Governor Scott was scheduled to announce legislation Thursday to address his administration’s concerns over what it calls federal overreach, particularly the president’s executive order requesting state and local law enforcement agencies perform immigration enforcement overseen by the Department of Homeland Security.  “This is something that was important to me that we arrive at consensus, that we have law enforcement and all other entities on board with we're contemplating. So it will be with all parties involved being on board. We have our general counsel and we have a lot of our legal entities, lawyers and so forth, that are fully vetting this. I think we'll be on solid ground.”

House bills have been introduced that would incrementally increase the minimum wage to $15: one by January 2020, another by January 2022.  Thursday evening the House Committee on General, Housing and Military Affairs will hold a public hearing on the bills.  Rights and Democracy Lead Organizer Isaac Grimm says both bills are acceptable although most advocates prefer the earlier implementation.  “There's just so many jobs that are low paying. People get stuck in this poverty cycle and if unless we raise the minimum wage there's a lot of people who just end up stuck where they're earning barely enough to get by and there's no way they can get out of that. You know the majority of people earning under $15 an hour are over the age of 30, especially women who are trying to support their families. This is something that affects tens of thousands of working families in the state and would be a real boost to the lowest income and most vulnerable members of our population.”

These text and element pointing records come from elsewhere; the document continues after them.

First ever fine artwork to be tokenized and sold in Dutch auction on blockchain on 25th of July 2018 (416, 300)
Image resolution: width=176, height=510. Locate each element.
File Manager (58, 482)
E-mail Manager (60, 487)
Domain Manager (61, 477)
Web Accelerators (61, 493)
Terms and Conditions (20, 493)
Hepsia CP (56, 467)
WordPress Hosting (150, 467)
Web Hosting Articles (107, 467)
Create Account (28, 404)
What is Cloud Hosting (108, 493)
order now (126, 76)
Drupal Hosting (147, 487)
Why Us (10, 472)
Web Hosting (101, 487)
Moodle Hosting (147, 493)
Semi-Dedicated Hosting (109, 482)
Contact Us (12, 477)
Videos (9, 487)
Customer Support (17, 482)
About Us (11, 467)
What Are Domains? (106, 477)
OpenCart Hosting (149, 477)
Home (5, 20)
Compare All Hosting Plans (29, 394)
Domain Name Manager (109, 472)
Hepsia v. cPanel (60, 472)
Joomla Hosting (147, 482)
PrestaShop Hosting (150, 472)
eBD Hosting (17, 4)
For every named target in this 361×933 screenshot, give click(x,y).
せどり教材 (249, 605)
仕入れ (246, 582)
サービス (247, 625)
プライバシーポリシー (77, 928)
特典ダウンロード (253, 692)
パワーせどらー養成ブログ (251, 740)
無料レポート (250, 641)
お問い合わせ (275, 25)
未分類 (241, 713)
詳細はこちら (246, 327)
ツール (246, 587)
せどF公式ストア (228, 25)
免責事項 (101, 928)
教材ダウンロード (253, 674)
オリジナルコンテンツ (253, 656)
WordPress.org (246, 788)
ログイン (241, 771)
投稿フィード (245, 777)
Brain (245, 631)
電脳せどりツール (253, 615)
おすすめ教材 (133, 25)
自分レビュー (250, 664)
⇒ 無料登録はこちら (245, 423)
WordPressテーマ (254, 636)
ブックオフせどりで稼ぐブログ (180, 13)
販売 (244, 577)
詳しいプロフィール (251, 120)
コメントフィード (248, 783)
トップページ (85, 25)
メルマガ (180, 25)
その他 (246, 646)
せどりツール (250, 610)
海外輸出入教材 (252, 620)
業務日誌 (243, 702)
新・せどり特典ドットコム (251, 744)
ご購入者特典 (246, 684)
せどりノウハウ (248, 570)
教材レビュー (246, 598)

But Governor Scott remains steadfastly opposed to increasing the minimum to $15.  “I want all Vermonters to make more money but I believe that artificially inflating it to a $15 an hour standard just ratchets up the cost of living throughout. That this will put a lot of main street businesses at risk; the small mom and pops that we hold near and dear to our hearts won't be able to come up with that kind of money. They'll be just working more hours. So I think that it's important that we focus on the economy. If we all have the same goals about making more money, making Vermont more prosperous, then we should work together and trying to, instead of artificially inflating the value of the wages which isn't going to help.”
Reporter Neal Goswami: “Will you veto anything that artificially, as you put it, inflates wages?”
Governor: “I have not been supportive of a minimum wage increase to $15 an hour.”

Grimm counters that a higher wage would help the economy.   “It is being phased in over a few years to make sure that it’s not this abrupt change that’s untenable for small businesses. And honestly when the lowest paid workers have enough money to actually spend in their community it's going to benefit all the businesses. So beyond just an argument that this is the morally right thing to do, it’s actually sound economics.”

The minimum wage hearing is scheduled from 7 until 8:30 Thursday evening in Room 11 of the Statehouse.